4. It is painful to be compelled to say that the Court is taking a retrogressive step in the administration of criminal justice. I can only hope that it is a temporary, perhaps an ad hoc, deviation from a long course of decisions. By its change of direction the Court affords new inducement to police and prosecutors to employ the third degree, whose use the Wickersham Commission found “widespread” more than thirty years ago and *202which it unsparingly condemned as “conduct . . . vio-lative of the fundamental principles of constitutional liberty.” IV Reports, National Commission on Law Observance and Enforcement, 1, 4, 6 (1931).*
The Wickersham Commission deemed it its duty “to lay the facts — the naked, ugly facts — of the existing abuses before the public,” id., at 6, in the hope of arousing public awareness, and thereby public condemnation, of such abuses. It surely is not self-deluding or boastful to believe that the series of cases in which this Court reversed convictions because of such abuses helped to educate public opinion and to arouse in prosecutors and police not only a wholesome fear but also a more conscientious feeling against resort to these lazy, brutal methods.
In addressing himself to law enforcement officials, Director J. Edgar Hoover of the Federal Bureau of Investigation has made these observations: “One of the quickest ways for any law enforcement officer to bring public disrepute upon himself, his organization and the *203entire profession is to be found guilty of a violation of civil rights. . . . Civil rights violations are all the more regrettable because they are so unnecessary. Professional standards in law enforcement provide for fighting crime with intelligence rather than force.” (FBI Law Enforcement Bulletin, September, 1952, p. 1.) But if law officers learn that from now on they can coerce confessions without risk, since trial judges may admit such confessions provided only that, perhaps through the very process of extorting them, other evidence has been procured on which a conviction can be sustained, police in the future even more so than in the past will take the easy but ugly path of the third degree. I do not remotely suggest that any such result is contemplated by the Court. But it will not be the first time that results neither desired nor foreseen by an opinion have followed.
5. The matters which I have thus briefly stated cut so deep as to call for full exposition. Since promptness in the disposition of criminal cases is one of the most important factors for a civilized system of criminal justice, I must content myself now with this summary of my views without their elaboration.
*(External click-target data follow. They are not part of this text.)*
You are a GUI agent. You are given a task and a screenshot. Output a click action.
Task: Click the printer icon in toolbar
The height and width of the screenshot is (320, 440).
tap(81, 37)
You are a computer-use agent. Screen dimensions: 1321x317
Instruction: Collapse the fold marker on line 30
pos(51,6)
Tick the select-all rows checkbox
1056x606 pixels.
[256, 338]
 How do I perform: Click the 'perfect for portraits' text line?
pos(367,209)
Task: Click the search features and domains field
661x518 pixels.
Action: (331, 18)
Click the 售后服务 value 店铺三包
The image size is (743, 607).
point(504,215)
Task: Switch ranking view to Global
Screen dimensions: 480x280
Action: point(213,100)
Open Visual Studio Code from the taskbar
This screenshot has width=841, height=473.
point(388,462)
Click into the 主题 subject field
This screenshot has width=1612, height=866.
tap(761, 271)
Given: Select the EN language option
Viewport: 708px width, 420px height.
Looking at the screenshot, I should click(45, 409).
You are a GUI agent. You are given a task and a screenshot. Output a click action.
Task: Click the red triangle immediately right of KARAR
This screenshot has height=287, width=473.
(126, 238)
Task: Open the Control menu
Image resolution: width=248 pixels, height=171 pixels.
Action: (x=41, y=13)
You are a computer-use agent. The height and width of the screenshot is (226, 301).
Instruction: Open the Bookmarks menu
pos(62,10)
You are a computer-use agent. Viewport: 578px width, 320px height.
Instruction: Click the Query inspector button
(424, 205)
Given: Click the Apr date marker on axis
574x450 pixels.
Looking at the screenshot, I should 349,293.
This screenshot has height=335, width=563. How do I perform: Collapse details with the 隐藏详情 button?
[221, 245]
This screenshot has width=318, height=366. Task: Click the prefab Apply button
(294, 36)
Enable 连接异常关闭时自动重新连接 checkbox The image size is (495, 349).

The great weight to be attached to the findings of the Wickersham Commission is attested by the impressive experience represented by the members of that Commission. The Chairman, George W. Wick-ersham, was one of the most notable Attorneys General in the history of that office; Newton D. Baker, after a distinguished public career as Mayor of Cleveland and Secretary of War, became a recognized leader of our bar; William I. Grubb had a long career as one of the most esteemed judges on the federal bench; William S. Kenyon served with distinction first as a United States Senator and later as a federal judge; Monte M. Lemann contributed the balanced judgment derived from his recognized position at the bar; Frank L. Loesch, apart from his general qualifications, brought to the work of the Commission specialized competence in the administration of the criminal law; Paul J. McCormick was a United States district judge of conspicuous courage and hardheadedness; Dean Roscoe Pound’s “Criminal Justice in America” is only one bit of evidence of the authority with which he speaks in this field.